Foster: Reproductive health not safe in Texas
Published 4:00 am Friday, June 28, 2024
“It’s not safe to have sex in the state of Texas,” is the startling opinion of a physician-delegate at the Texas Democratic Convention in El Paso earlier this month.
Dr. Carolyn Salter of Palestine wasn’t referring to sexually transmitted diseases, but to the extreme Republican policies concerning women’s reproductive health in general and abortions specifically.
Dr. Salter, whose parents lived in Longview for 20 years, spoke to a caucus of East Texas Democrats gathered at the biennial convention. The main order of business in presidential election years is to select delegates to the national convention. However, with President Joe Biden already securing the party’s nomination, the convention focused on adopting a platform that will appeal to voters this November.
One issue that Democrats want to contrast is their humane policies for helping women with health care issues while pregnant and postnatal. A statement released by the National Women’s Law Center takes aim at Texas policies:
“The Lone Star State is known for making legislative decisions that negatively impact reproductive health. From withdrawing Planned Parenthood from HIV testing programs, closing abortion providers, and cutting funding to health programs, the state has created (an) unsafe atmosphere for reproductive health.
“Texans are dying of pregnancy-related ailments at a higher rate than the rest of the country and even most other industrialized countries. Black women in Texas account for 30% of maternal deaths, and Hispanic women in Texas make up 31% of maternal deaths.
“The Texas Legislature (has) used laws and policies to create a grim reality for women living in Texas.
“In rural regions of the state, Texans live without a nearby abortion provider and experience long waiting times at local health departments to receive medical treatment and services.
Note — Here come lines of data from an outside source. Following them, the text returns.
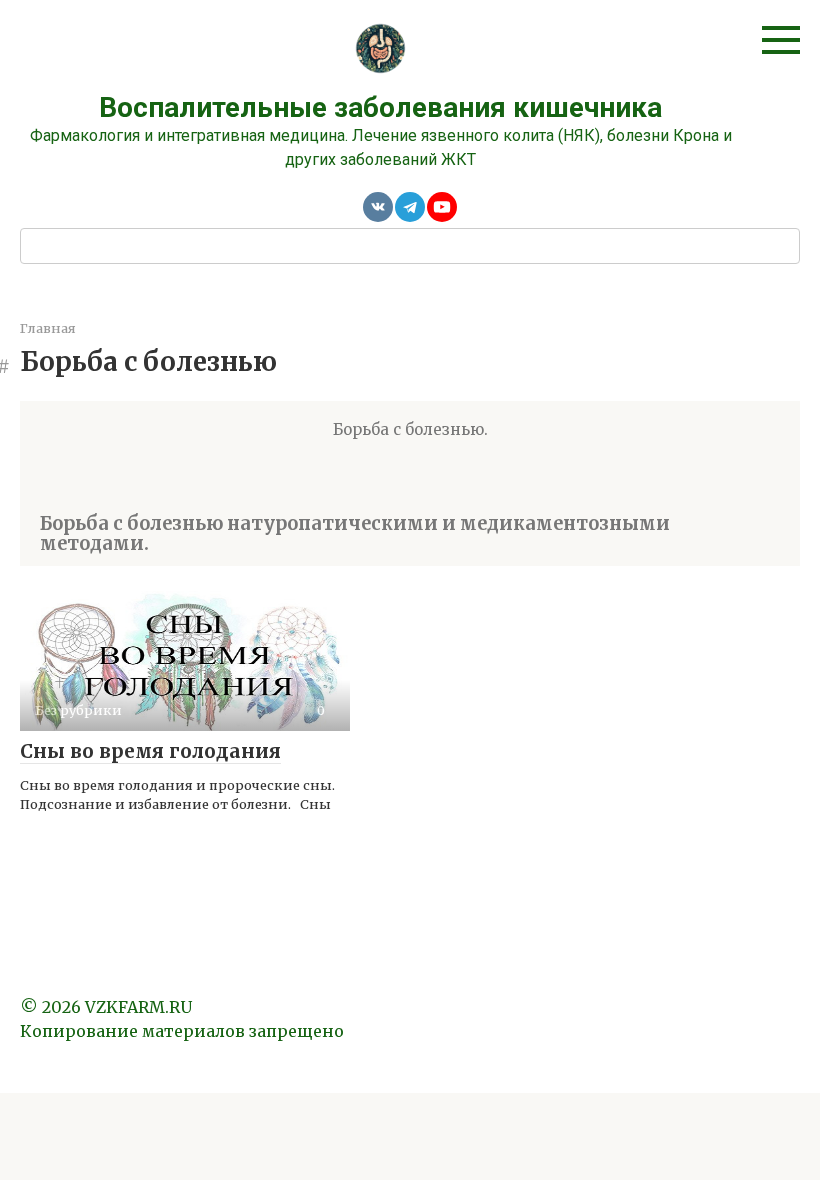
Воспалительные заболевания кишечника (380, 107)
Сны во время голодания (150, 751)
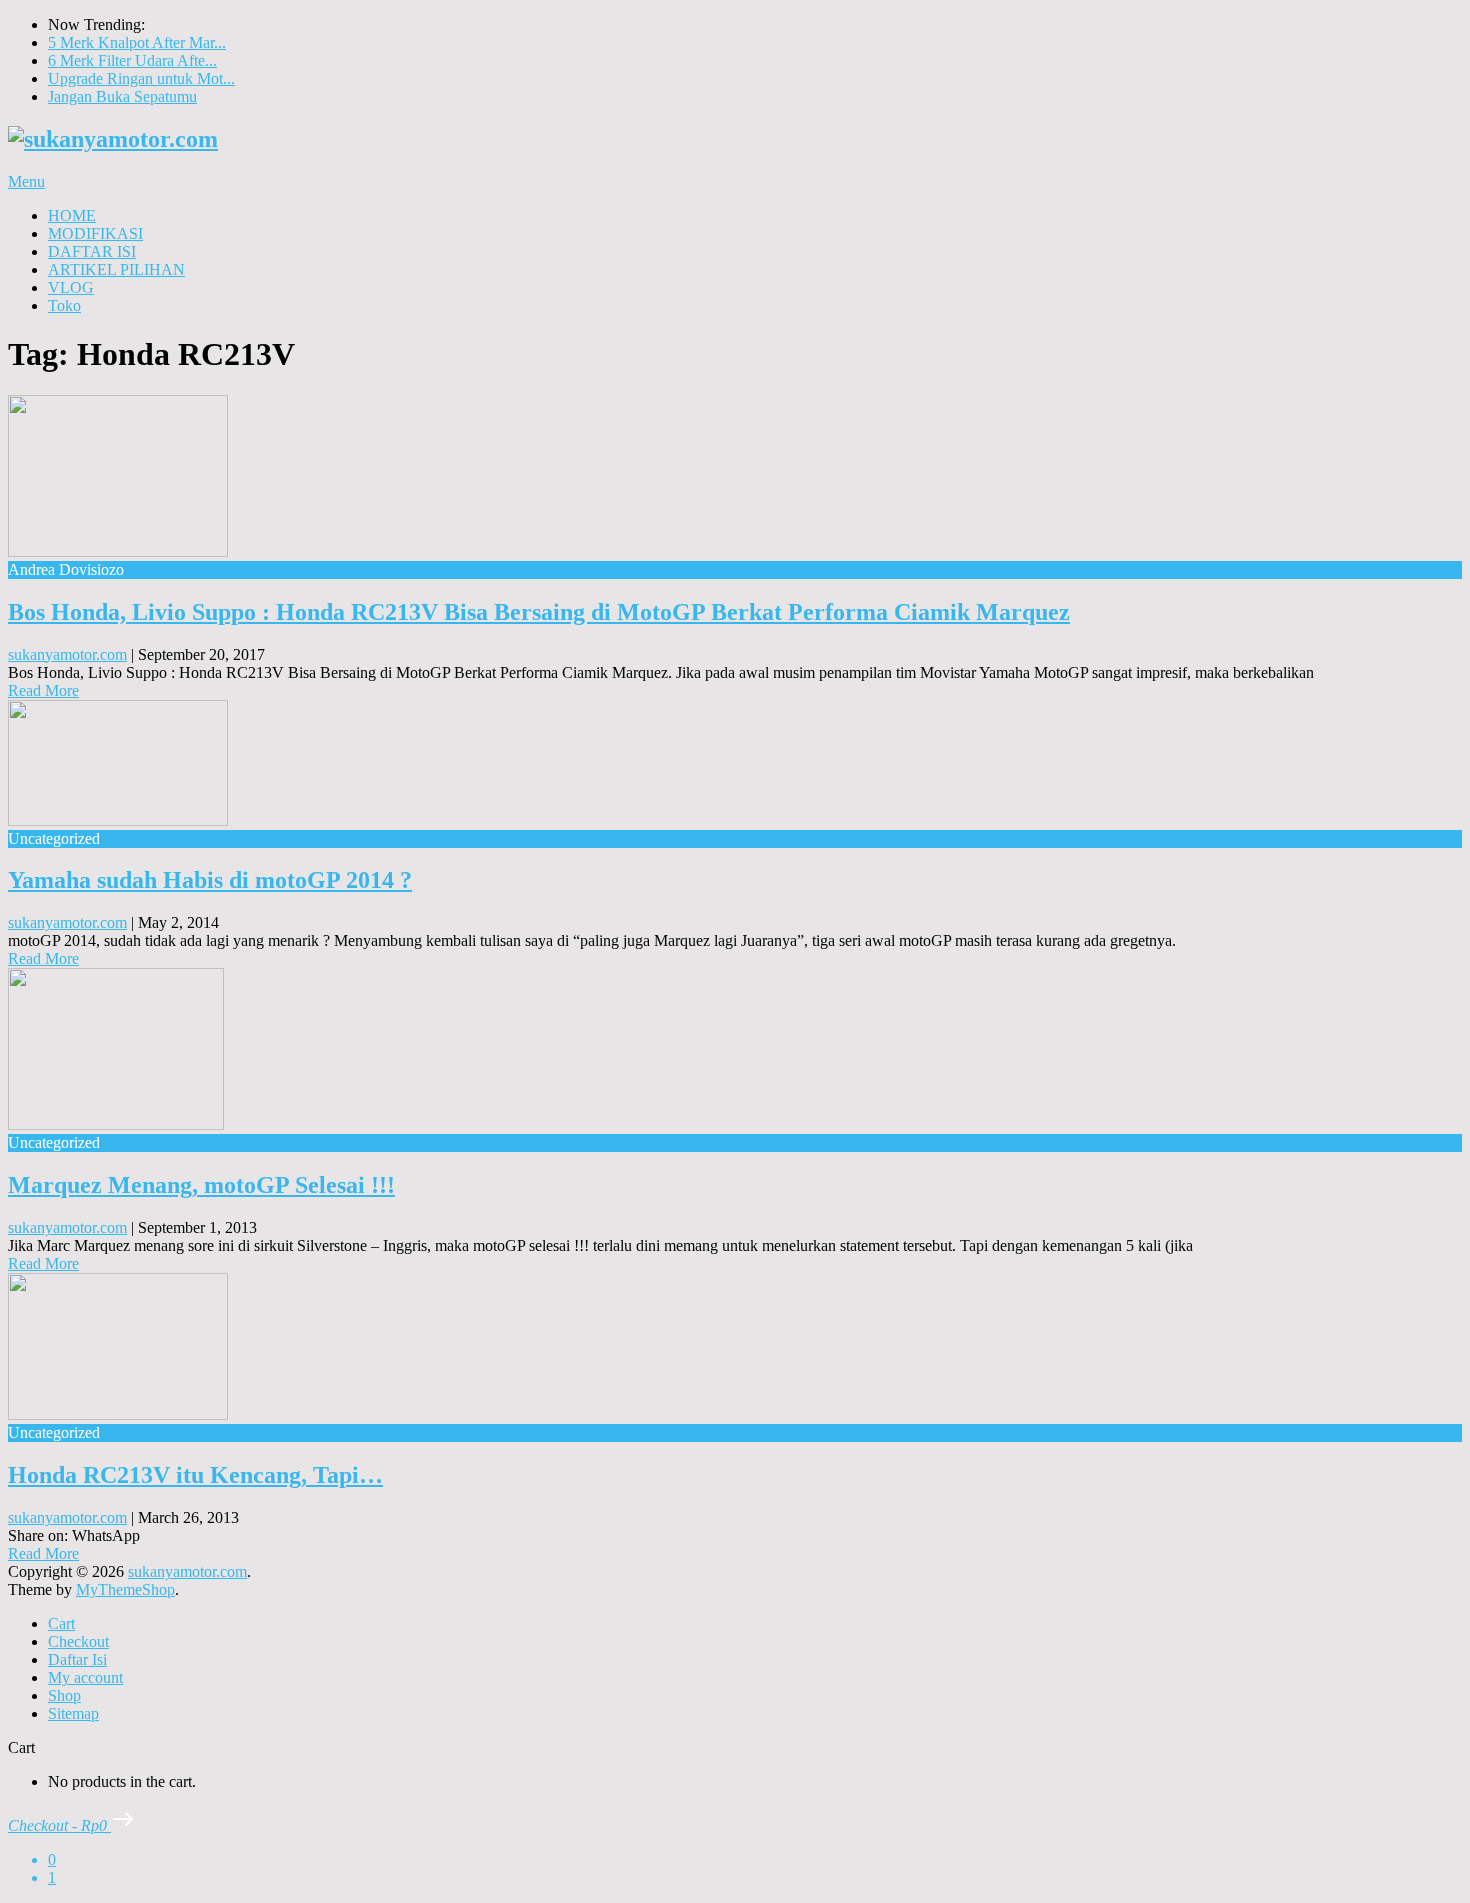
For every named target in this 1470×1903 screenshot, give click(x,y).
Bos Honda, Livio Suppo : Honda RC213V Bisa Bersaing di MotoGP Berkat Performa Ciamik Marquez (539, 612)
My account (85, 1677)
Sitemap (73, 1713)
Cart (61, 1623)
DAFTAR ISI (92, 251)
Instead the state gives grant money to non-profit organizations that do not offer reproductive health services but affirm pro-life ideologies.”
Democrats made clear their views on reproductive health. Here’s part of their platform adopted at the convention:
Restore the right of all Texans to make personal and responsible decisions about whether or when to bear children;
Protect doctors and hospitals from politically motivated attacks that hinder them from providing the best medical care possible especially in emergency conditions;
Require emergency rooms to provide the federally-required stabilizing care, including abortion, when medically necessary;
Uphold the constitutionally-protected right to travel to another state for medical services that are legal in that state; and
Prohibit any political subdivision from penalizing a pregnant person traveling to get an abortion or entities who provide logistical support to those traveling to get an abortion.
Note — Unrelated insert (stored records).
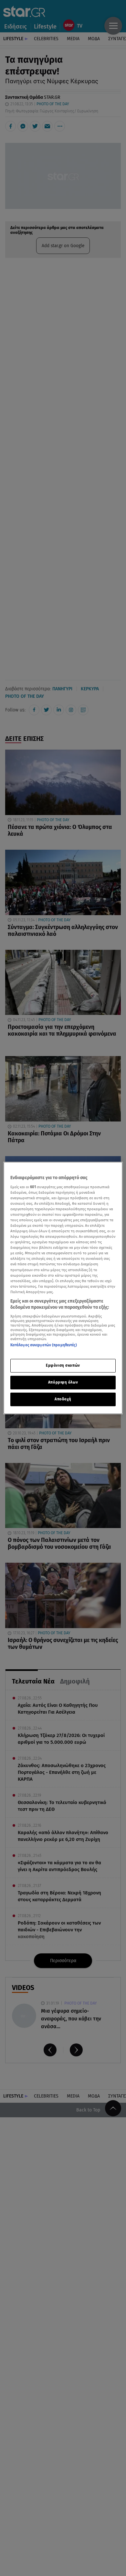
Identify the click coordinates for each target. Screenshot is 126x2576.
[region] (63, 1288)
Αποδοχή (63, 1399)
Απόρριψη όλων (63, 1382)
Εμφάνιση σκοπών (63, 1365)
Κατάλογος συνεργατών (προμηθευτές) (43, 1345)
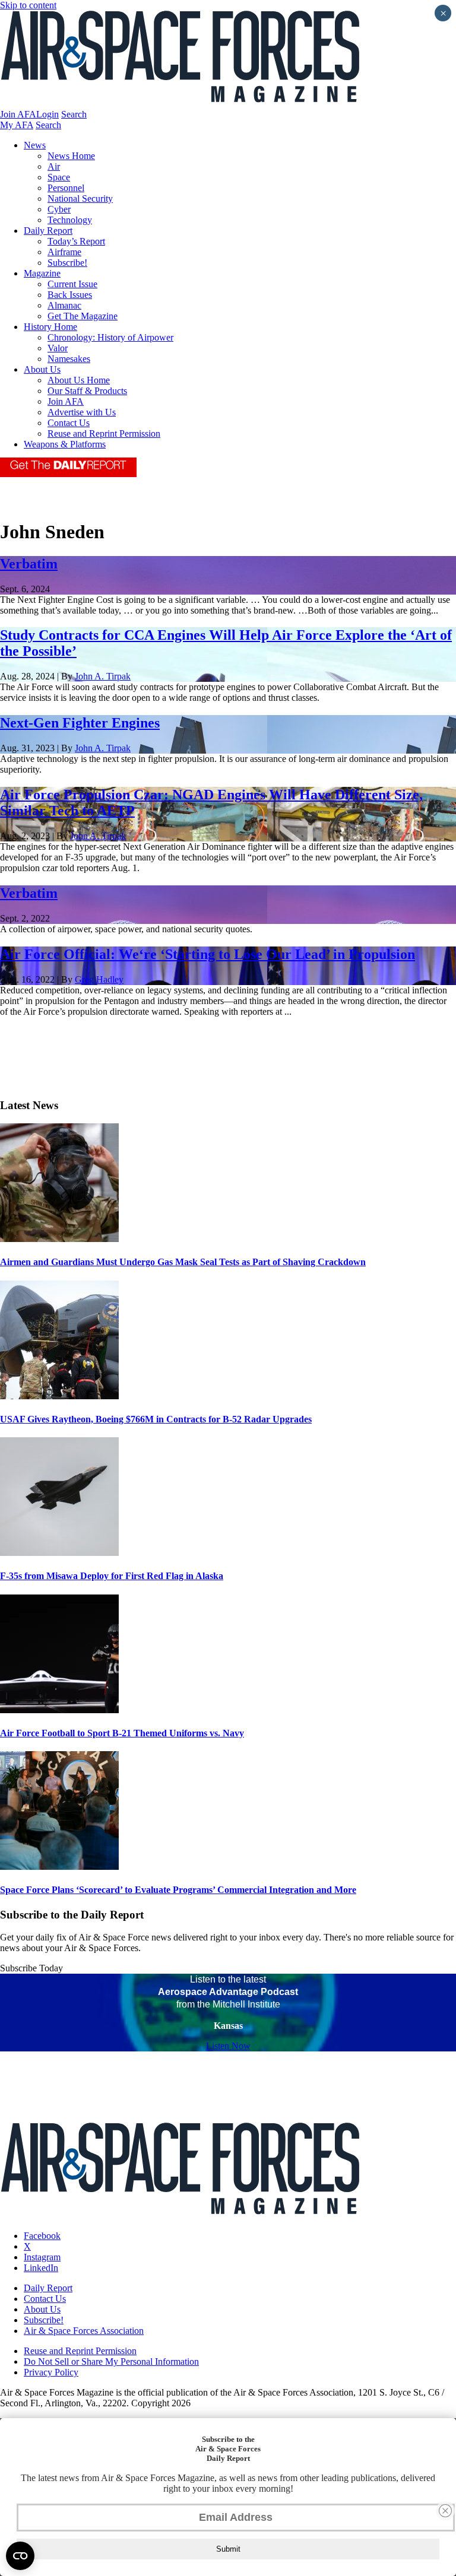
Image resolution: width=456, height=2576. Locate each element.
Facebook (42, 2236)
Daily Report (48, 230)
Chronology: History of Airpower (110, 337)
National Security (80, 198)
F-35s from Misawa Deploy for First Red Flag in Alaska (111, 1576)
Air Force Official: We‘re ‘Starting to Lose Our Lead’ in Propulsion (207, 954)
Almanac (64, 305)
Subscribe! (67, 263)
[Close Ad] (445, 2511)
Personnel (66, 188)
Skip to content (28, 5)
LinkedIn (41, 2268)
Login (47, 114)
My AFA (16, 125)
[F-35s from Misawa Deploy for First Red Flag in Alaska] (59, 1553)
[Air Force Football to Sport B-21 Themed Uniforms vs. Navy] (59, 1710)
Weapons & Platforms (65, 444)
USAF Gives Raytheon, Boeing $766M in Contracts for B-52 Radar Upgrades (156, 1419)
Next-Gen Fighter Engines (80, 722)
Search (74, 114)
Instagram (42, 2257)
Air (54, 166)
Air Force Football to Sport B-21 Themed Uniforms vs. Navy (122, 1733)
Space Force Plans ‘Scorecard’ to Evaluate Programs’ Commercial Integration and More (178, 1890)
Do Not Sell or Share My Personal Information (111, 2361)
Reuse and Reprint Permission (104, 433)
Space (59, 177)
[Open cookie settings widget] (20, 2556)
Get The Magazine (83, 316)
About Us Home (79, 380)
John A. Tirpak (103, 676)
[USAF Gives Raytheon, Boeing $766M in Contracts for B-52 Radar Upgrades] (59, 1396)
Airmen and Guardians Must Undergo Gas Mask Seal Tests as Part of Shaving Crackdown (183, 1262)
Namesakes (69, 359)
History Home (50, 327)
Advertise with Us (82, 412)
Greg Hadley (99, 979)
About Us (42, 369)
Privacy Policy (51, 2372)
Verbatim (29, 563)
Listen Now (228, 2046)
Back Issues (70, 295)
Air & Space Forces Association (84, 2331)
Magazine (42, 273)
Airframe (64, 252)
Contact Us (69, 423)
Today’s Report (76, 241)
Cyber (59, 209)
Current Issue (72, 284)
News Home (71, 156)
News (35, 145)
Meanwhile, Texas Republicans had some explaining to do when they issued their 2024 platform with plank No. 141:
“We support the current medical emergency exception laws which include the management of confirmed ectopic pregnancies, which are not to be considered abortions. We do not support inaccurate arguments against abortion which occur due to false and misleading rhetoric. The abortion law does not need to be altered, but implementation does need to be addressed. We urge the Legislature and health agencies to educate and inform medical professionals and the public about the law of medical emergency exceptions. The mother’s life remains the primary consideration in providing emergency care exceptions in the management of ectopic pregnancies and complicated preterm premature rupture of the membrane”
Republicans are trying to limit the damage created by new laws that limit the scope of procedures performed by doctors treating pregnant women in distress. Physicians are fearful they could face jail sentences for felonies related to these laws and hesitate to act even with a woman who is on the verge of death.
The all-Republican Texas Supreme Court didn’t help matters when a woman sued this year to end an non-viable pregnancy. The court ruled unanimously that she was not entitled to a procedure, forcing her to seek treatment out of state.
Republicans hope voters forget about this issue by November’s election. However, Democrats think Republicans are “whistling past the graveyard” of dead women and babies who are victims of GOP draconian laws.